Again the Tower guns sounded—the signal for death, not life. The solemn knell was music of wedding-bells in the listening ear of Henry. Dressed for the chase, he had stood under a spreading oak waiting impatiently till the sun-dial told noon, when the heavy booming filled the air. "Ha! ha!" he cried, with unnatural joy. "The deed is done. Uncouple the hounds, and away!" And mounting his horse, he rode at fiery speed to his bride expectant at Wolf Hall. The peerless Seymour, the pure white lily-bud, in the freshness of life's morning married Bluebeard the very next day.

The wedding feast was spread, the coronation a cloudless splendor; submissive courtiers held to the ancient proverb that the crown covers all mistakes, and they kissed the bloody hand of their master and hung on the smiles of the youthful Queen.

The sins of Anne Boleyn lie lightly on her now. Whatever her vanity and follies, she was a thousand thousand times too good for her "merciful Prince."

The fair Seymour, happily for herself, died the next year after her marriage, and Henry made offers to several royal ladies, and to an Italian Princess who had the shrewdness to decline, saying she might consider the proposal if she had two heads, but could not afford to lose her only one by the axe. And it was a good answer. A German Princess married him, and was divorced for Catherine Howard, who was murdered as Anne Boleyn had been; and then came the last wife, Catherine Parr, widow of Lord Latimer. By that time the King was grown a beast, with savage will unbroken, ready to kill, kill, kill whatever opposed caprice or whim. She lived to nurse him, this proud lady, till his bloated body almost rotted; he became a loathsome object, polluting the air (I may say the world), fearful to approach; and she paid a high price for her diamond coronet and whatever else came by the death of the despot she outlived. Of the latter days of Henry the Eighth the less said the better.


Beloved, these are sorry tales to tell young readers, but the Tower is a dreary place, and the greater portion of its history was made in barbarous ages. The historian mousing through the records of a terrible past has little pleasure, except in the thought that these murderous old days are ended forever. It is now a government store-house and armory.


One more little story, and we say good-by to the famous Tower whose foundations were laid by Julius Cæsar.

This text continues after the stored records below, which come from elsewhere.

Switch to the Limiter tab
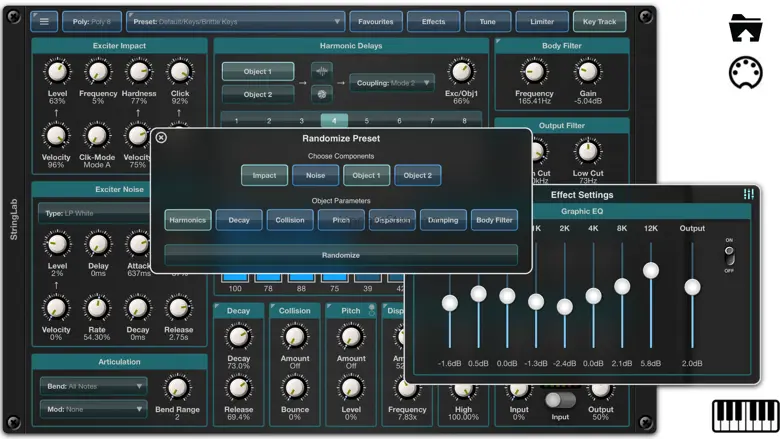This screenshot has height=439, width=780. click(541, 21)
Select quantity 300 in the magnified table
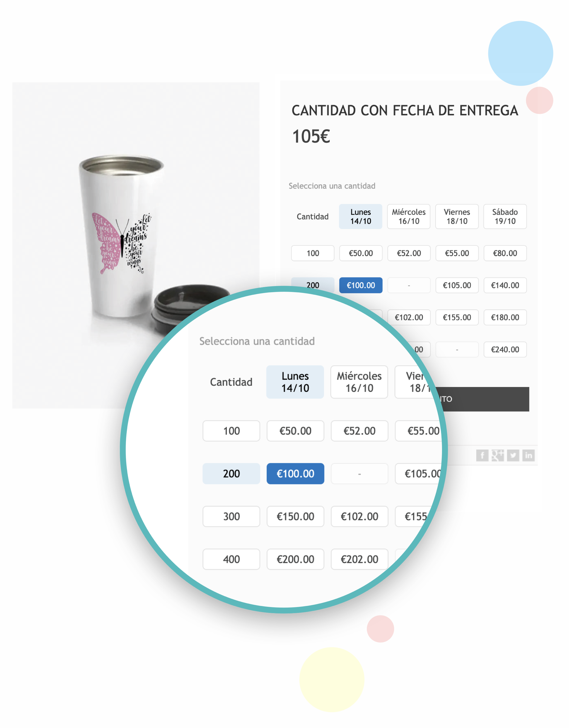This screenshot has width=569, height=728. 231,516
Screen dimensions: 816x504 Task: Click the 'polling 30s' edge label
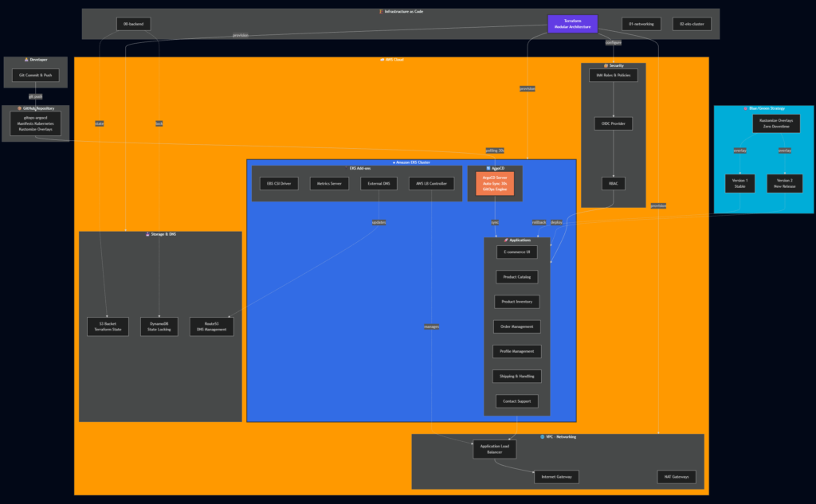[495, 150]
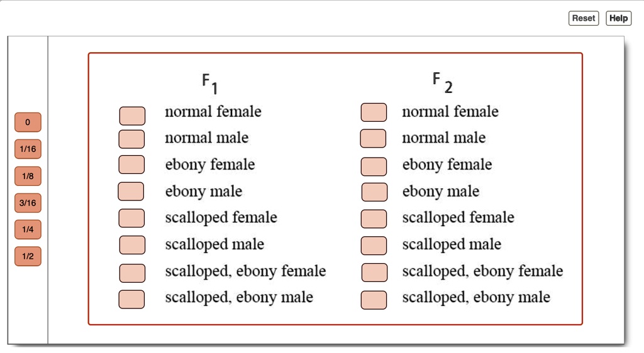Click the F1 normal male answer box
644x353 pixels.
(x=131, y=139)
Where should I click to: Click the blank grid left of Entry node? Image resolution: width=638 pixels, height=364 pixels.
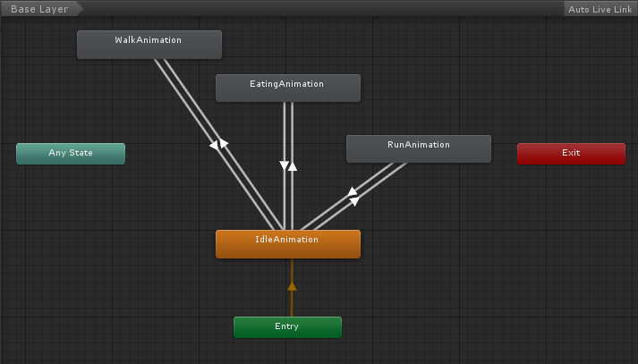134,327
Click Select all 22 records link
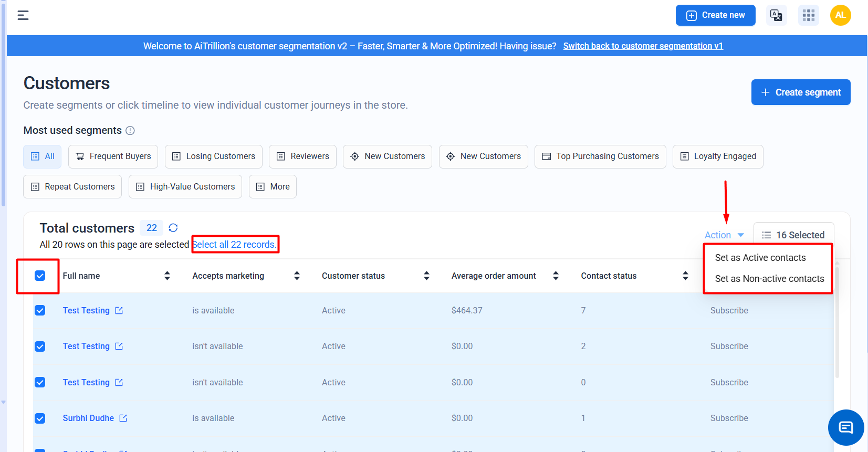 234,245
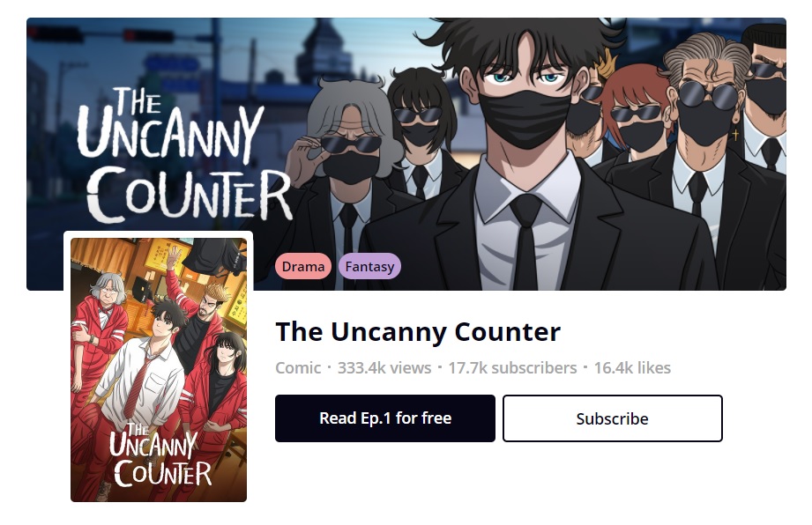Open the Fantasy genre tag

click(x=369, y=266)
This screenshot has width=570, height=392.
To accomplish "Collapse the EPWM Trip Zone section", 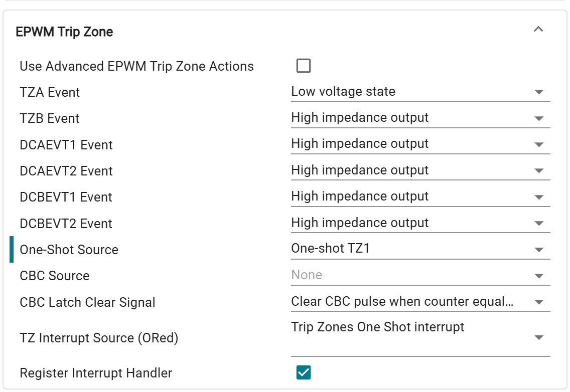I will pyautogui.click(x=538, y=30).
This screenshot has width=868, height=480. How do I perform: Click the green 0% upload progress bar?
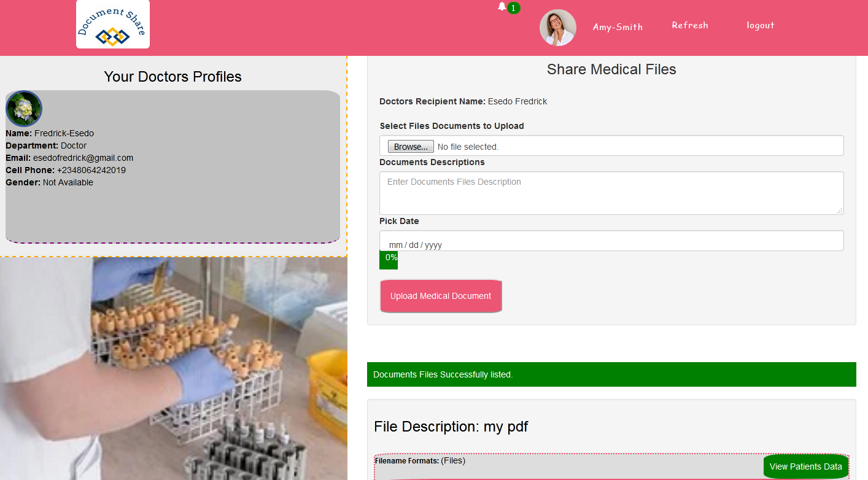389,260
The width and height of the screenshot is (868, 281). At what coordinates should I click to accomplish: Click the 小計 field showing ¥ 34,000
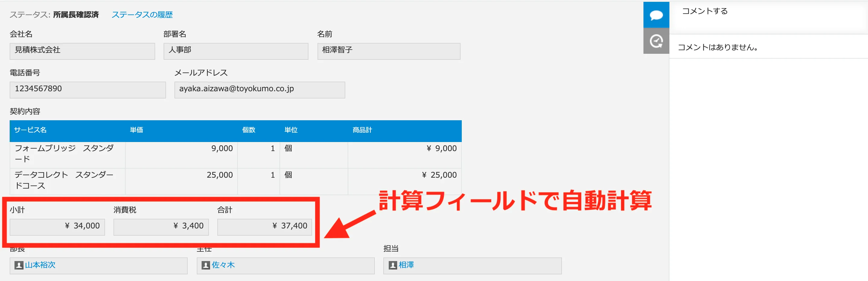(57, 227)
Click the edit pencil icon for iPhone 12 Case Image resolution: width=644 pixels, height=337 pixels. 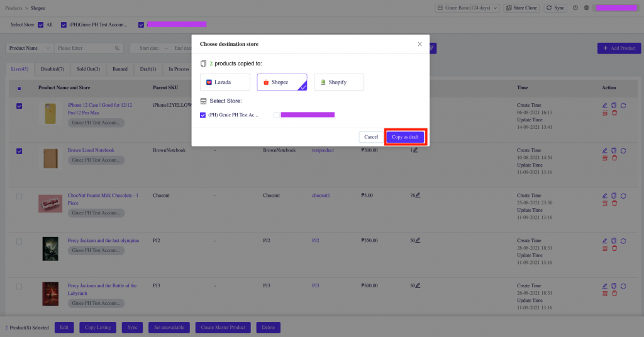(x=605, y=106)
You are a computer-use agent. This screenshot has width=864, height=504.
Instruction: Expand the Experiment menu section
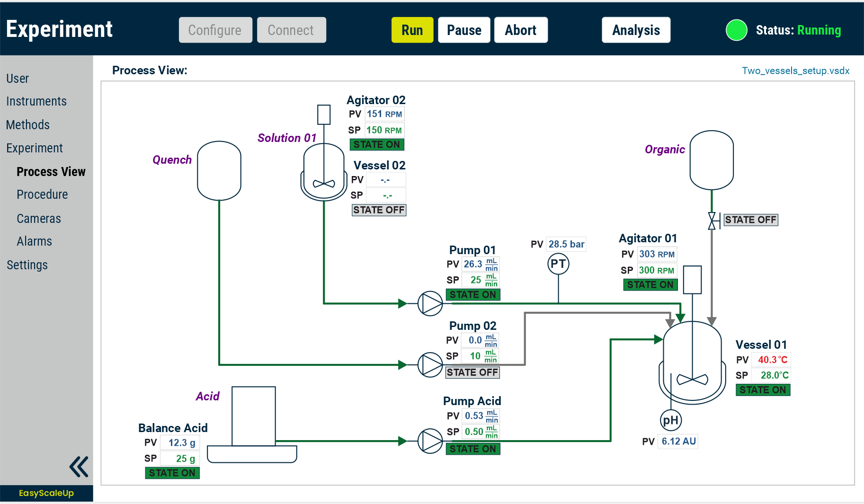tap(35, 148)
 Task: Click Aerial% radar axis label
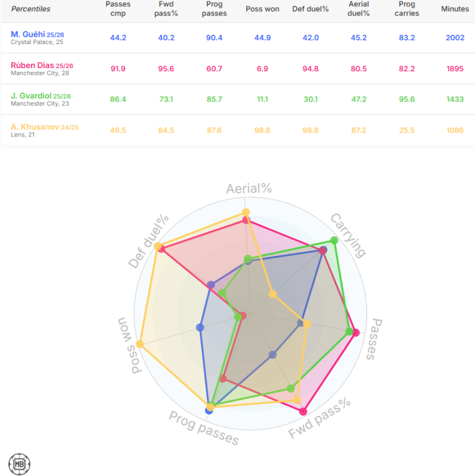[x=249, y=188]
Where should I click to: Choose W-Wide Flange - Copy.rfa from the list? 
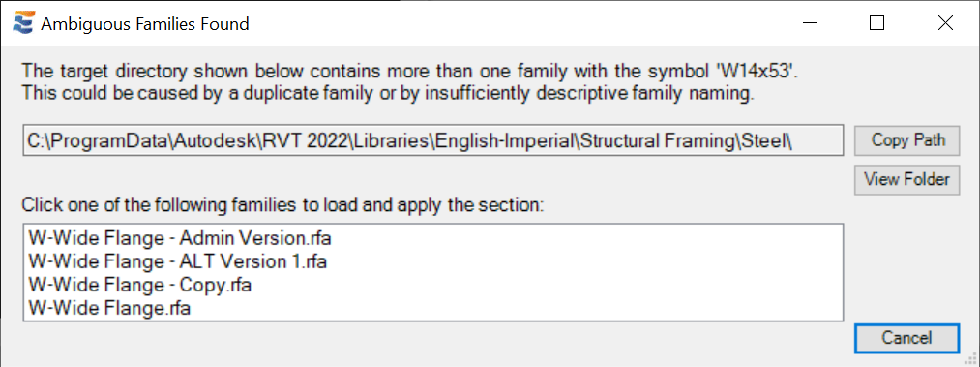coord(140,285)
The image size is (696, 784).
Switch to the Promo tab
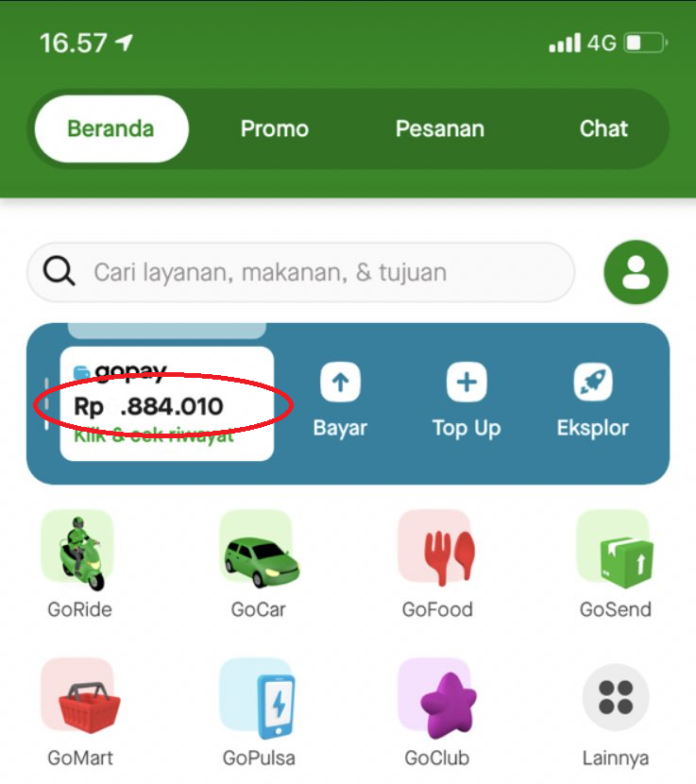click(275, 129)
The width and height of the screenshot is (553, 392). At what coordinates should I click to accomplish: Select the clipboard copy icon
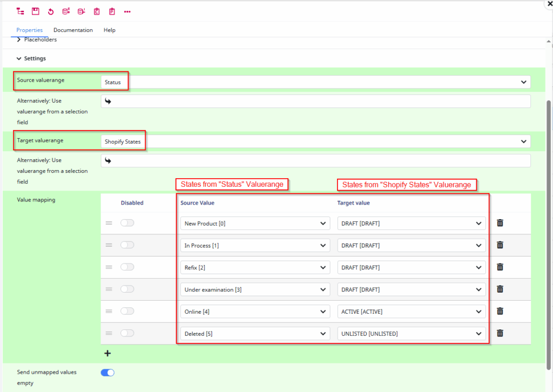click(98, 11)
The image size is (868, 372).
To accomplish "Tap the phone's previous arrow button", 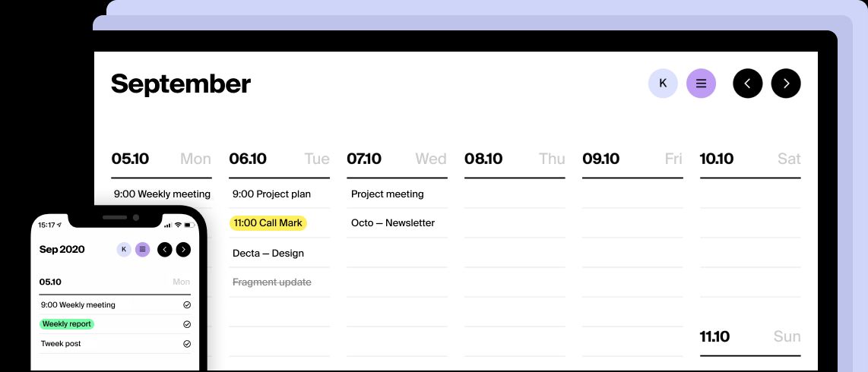I will click(x=164, y=250).
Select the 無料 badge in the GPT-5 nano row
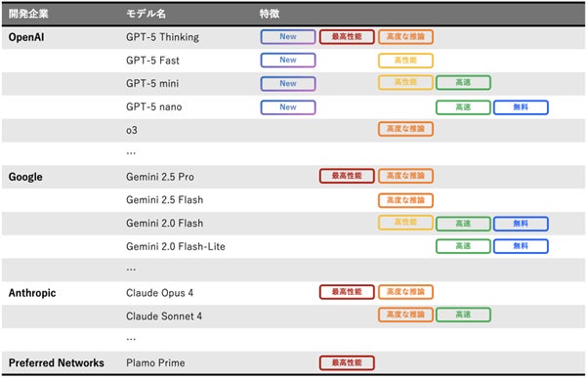 521,107
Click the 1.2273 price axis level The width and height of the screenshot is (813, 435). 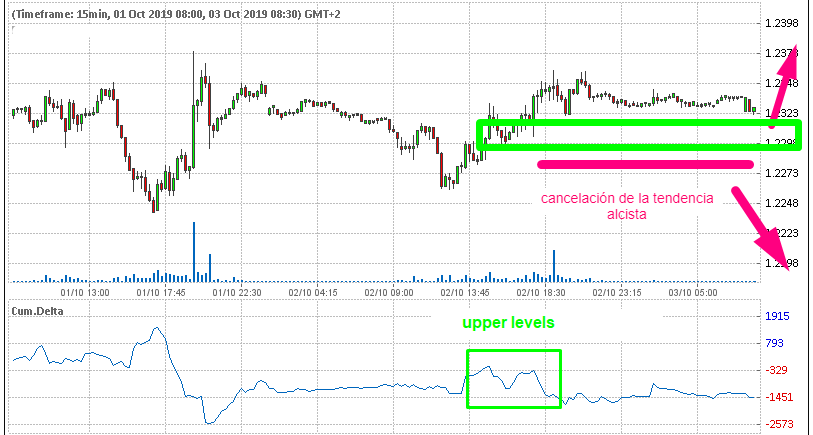pyautogui.click(x=783, y=173)
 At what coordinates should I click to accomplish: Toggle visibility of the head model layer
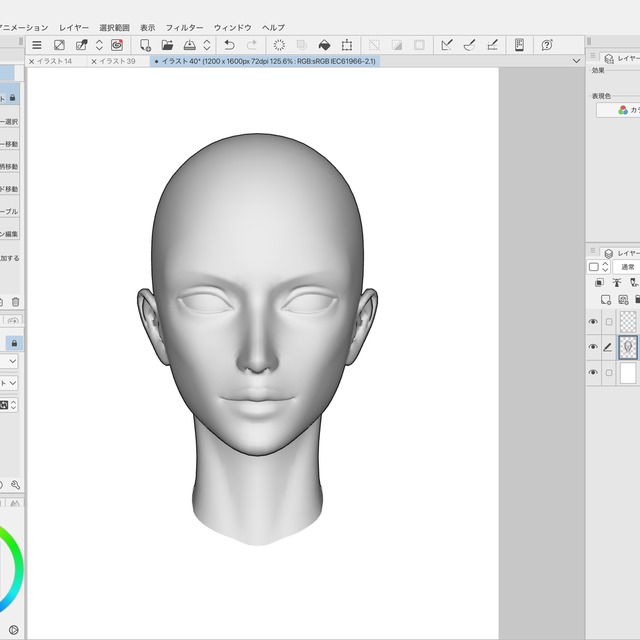(593, 347)
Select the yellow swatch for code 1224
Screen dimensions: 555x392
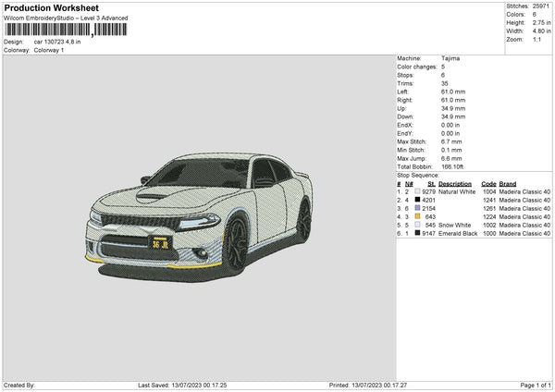[418, 216]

Not every reader of its history remembers that the greatest of England's rulers was once prisoner there. When Bloody Mary, daughter of Henry the Eighth and Katherine of Aragon, was Queen, she had Elizabeth, daughter of Anne Boleyn, arrested for conspiracy. The Princess, who could look down a lion, clad herself in white to proclaim her innocence, and rode to her prison in an open litter, that she might be seen by the people. A sick girl, faint and pale, her mien was lofty and defiant. It was but eleven days since Lady Jane Grey had been beheaded, and no one, high or low, knew when he might be marched to the dungeon or the block.

At the Traitors' Gate the Princess Elizabeth refused to land. One of the lords attending told her she must not choose, and, as it was raining, offered her his cloak. She dashed it from her "with a good dash," and setting her foot on the stairs, exclaimed: "I am no traitor! Here lands as true a subject, being prisoner, as ever landed at these stairs. Before Thee, O God, I speak it, having no other friend but Thee." Instead of passing through the opened gates, she sat on a cold wet stone, determined not to enter the prison of her own mother. However, the dauntless maid was forced to yield. The death of her half-sister made her Queen, and she reigned long and wisely, with a strange mixture of weakness in the midst of her wisdom and strength.